**GIVEN ENTRIES:**

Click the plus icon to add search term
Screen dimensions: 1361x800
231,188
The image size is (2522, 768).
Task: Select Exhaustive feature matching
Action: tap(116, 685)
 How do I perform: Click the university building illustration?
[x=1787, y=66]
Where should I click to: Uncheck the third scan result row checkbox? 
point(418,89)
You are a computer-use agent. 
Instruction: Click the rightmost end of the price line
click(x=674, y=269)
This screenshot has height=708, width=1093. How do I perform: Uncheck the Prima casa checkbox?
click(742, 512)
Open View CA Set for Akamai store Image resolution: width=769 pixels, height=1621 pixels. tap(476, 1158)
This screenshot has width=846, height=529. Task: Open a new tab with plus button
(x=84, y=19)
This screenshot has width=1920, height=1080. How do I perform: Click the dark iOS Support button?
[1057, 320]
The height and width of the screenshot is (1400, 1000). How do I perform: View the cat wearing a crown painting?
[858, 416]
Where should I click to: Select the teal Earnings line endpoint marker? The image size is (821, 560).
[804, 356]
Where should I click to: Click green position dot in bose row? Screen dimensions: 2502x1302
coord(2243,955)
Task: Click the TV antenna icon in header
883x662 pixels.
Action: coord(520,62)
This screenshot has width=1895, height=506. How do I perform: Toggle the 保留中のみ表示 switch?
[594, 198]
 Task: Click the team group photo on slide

**WHAT TO PRODUCE:** Transcribe the lines above without any change.

**RESULT FOR THIS TASK:**
Click the plus icon to add search term
Screen dimensions: 1361x800
231,188
The image size is (2522, 768).
Task: Select Exhaustive feature matching
Action: tap(116, 685)
 How do I perform: Click the university building illustration?
[x=1787, y=66]
Where should I click to: Uncheck the third scan result row checkbox? 
point(418,89)
You are a computer-use agent. 
Instruction: Click the rightmost end of the price line
click(x=674, y=269)
This screenshot has height=708, width=1093. How do I perform: Uncheck the Prima casa checkbox?
click(742, 512)
Open View CA Set for Akamai store Image resolution: width=769 pixels, height=1621 pixels. tap(476, 1158)
This screenshot has width=846, height=529. Task: Open a new tab with plus button
(x=84, y=19)
This screenshot has width=1920, height=1080. How do I perform: Click the dark iOS Support button?
[1057, 320]
The height and width of the screenshot is (1400, 1000). How do I perform: View the cat wearing a crown painting?
[858, 416]
Where should I click to: Select the teal Earnings line endpoint marker? The image size is (821, 560).
[804, 356]
Where should I click to: Click green position dot in bose row? Screen dimensions: 2502x1302
coord(2243,955)
Task: Click the TV antenna icon in header
883x662 pixels.
Action: coord(520,62)
This screenshot has width=1895, height=506. How do I perform: Toggle the 保留中のみ表示 switch?
[594, 198]
 Task: Click the team group photo on slide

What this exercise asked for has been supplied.